[Extracted records]
====================
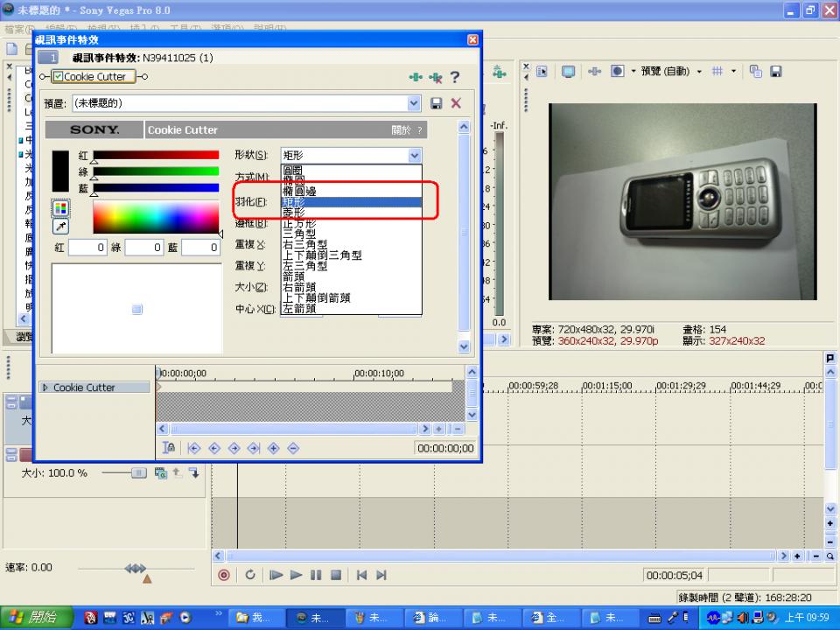Click the external monitor preview icon
Screen dimensions: 840x630
(x=568, y=72)
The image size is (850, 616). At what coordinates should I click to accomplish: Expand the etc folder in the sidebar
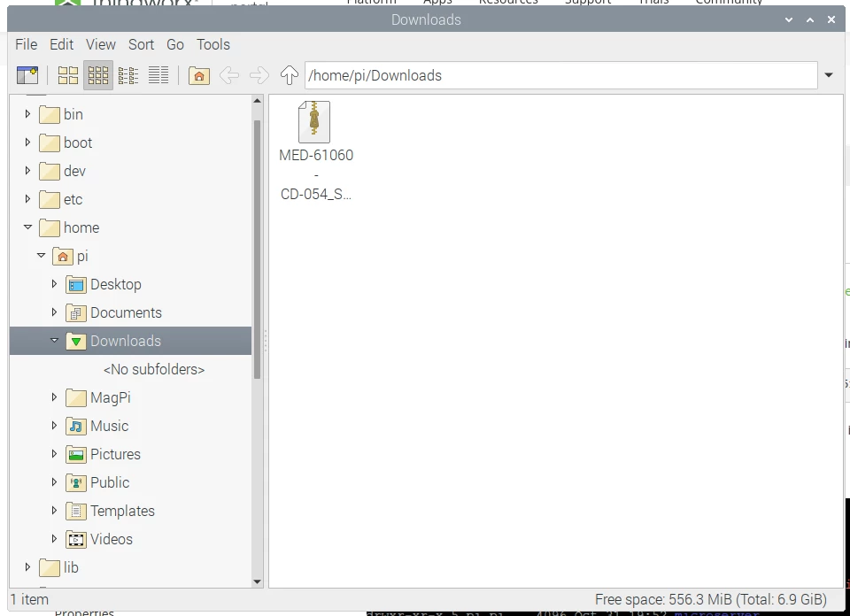coord(27,199)

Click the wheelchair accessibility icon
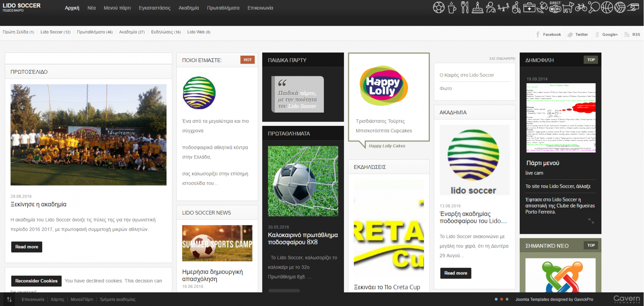(516, 7)
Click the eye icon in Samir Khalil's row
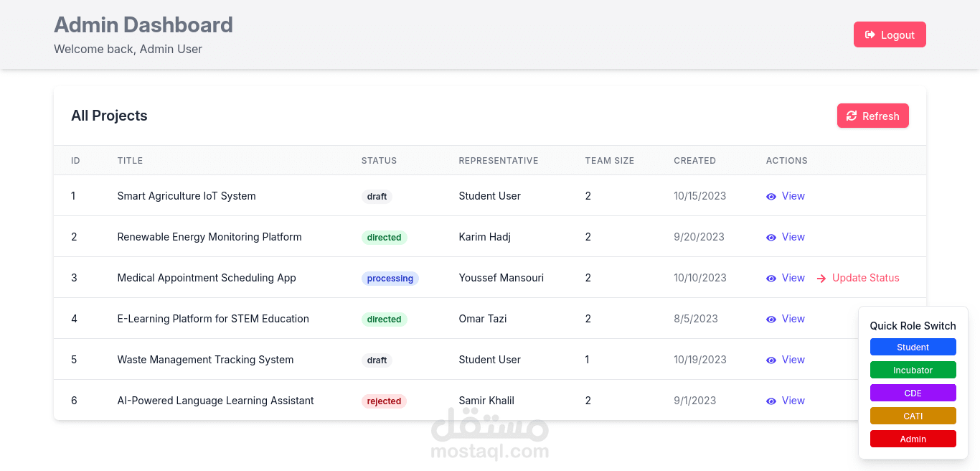Image resolution: width=980 pixels, height=471 pixels. point(771,401)
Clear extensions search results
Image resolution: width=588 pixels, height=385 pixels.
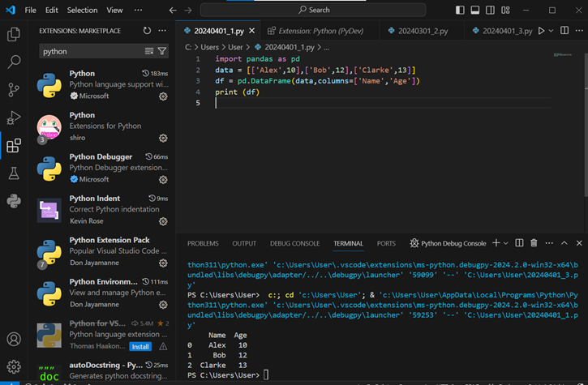pos(149,51)
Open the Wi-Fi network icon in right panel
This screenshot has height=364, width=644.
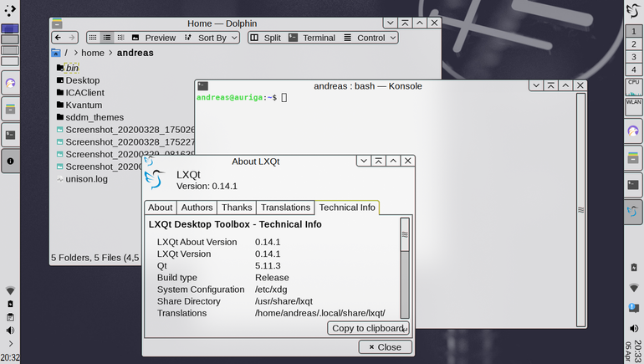point(634,287)
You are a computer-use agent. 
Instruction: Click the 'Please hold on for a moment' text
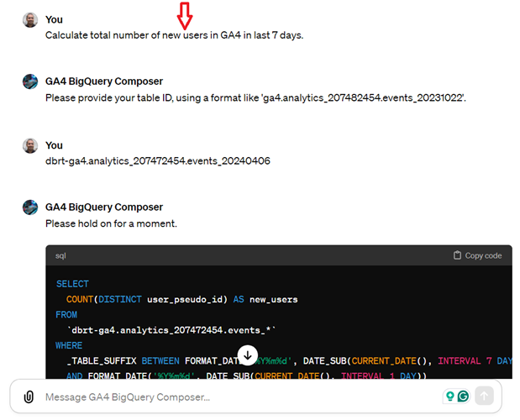point(111,223)
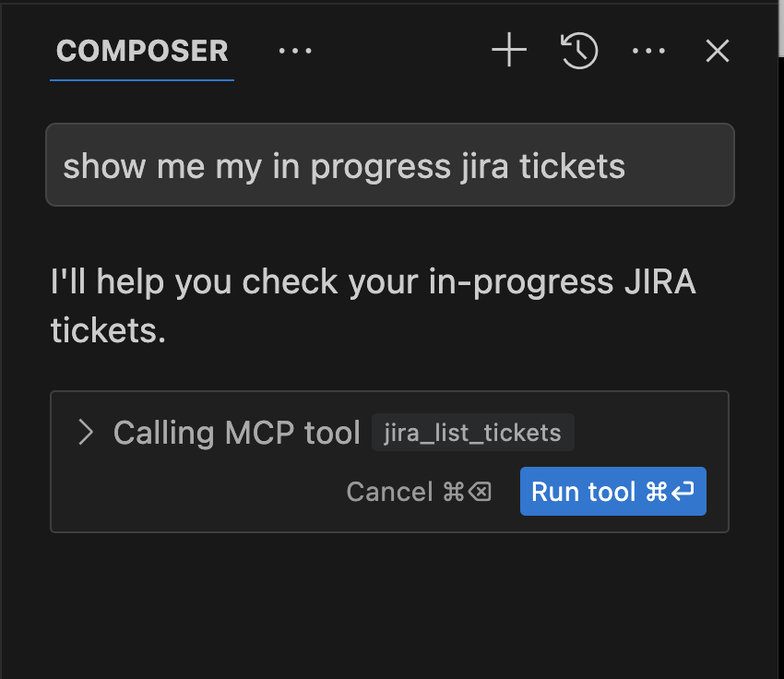Image resolution: width=784 pixels, height=679 pixels.
Task: Click Run tool to execute jira_list_tickets
Action: coord(612,491)
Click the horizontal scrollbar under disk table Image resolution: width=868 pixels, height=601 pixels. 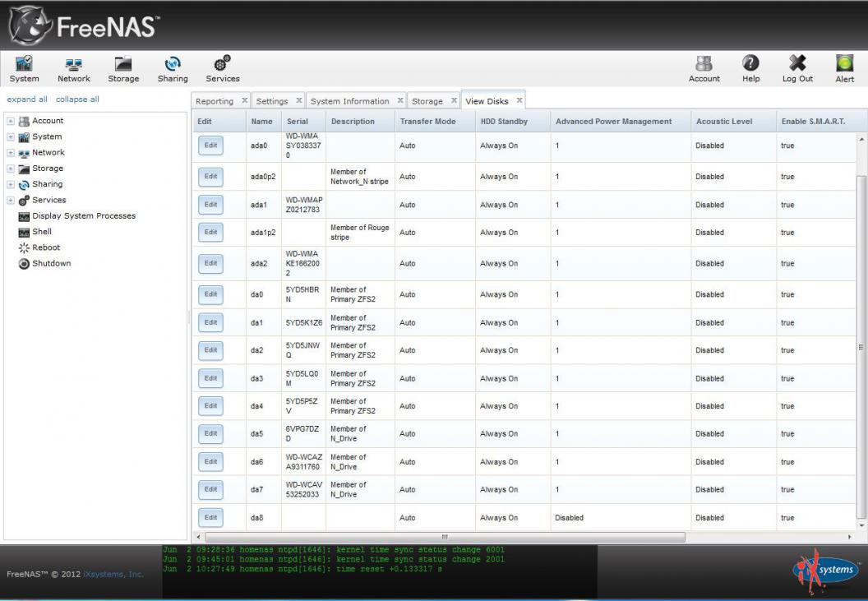pos(445,536)
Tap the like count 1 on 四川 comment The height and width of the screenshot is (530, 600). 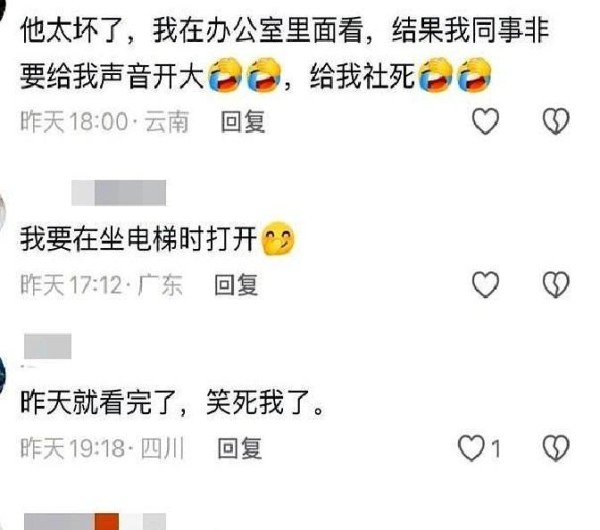click(496, 448)
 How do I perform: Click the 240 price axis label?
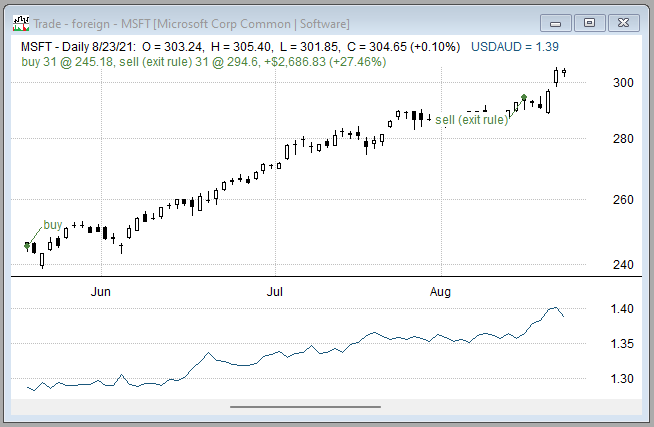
====================
# Required work
Give back exactly the lines above that run from the one with "The image size" to the one with "You are a computer-use agent.", including both, with the pictures left out.

# Written solution
The image size is (850, 616). At what coordinates should I click to accomplish: Expand the etc folder in the sidebar
coord(27,199)

Click the wheelchair accessibility icon
(516, 7)
Click the eye icon in Samir Khalil's row
Image resolution: width=980 pixels, height=471 pixels. point(771,401)
Clear extensions search results
Image resolution: width=588 pixels, height=385 pixels.
pos(149,51)
Open the Wi-Fi network icon in right panel
This screenshot has height=364, width=644.
point(634,287)
You are a computer-use agent. 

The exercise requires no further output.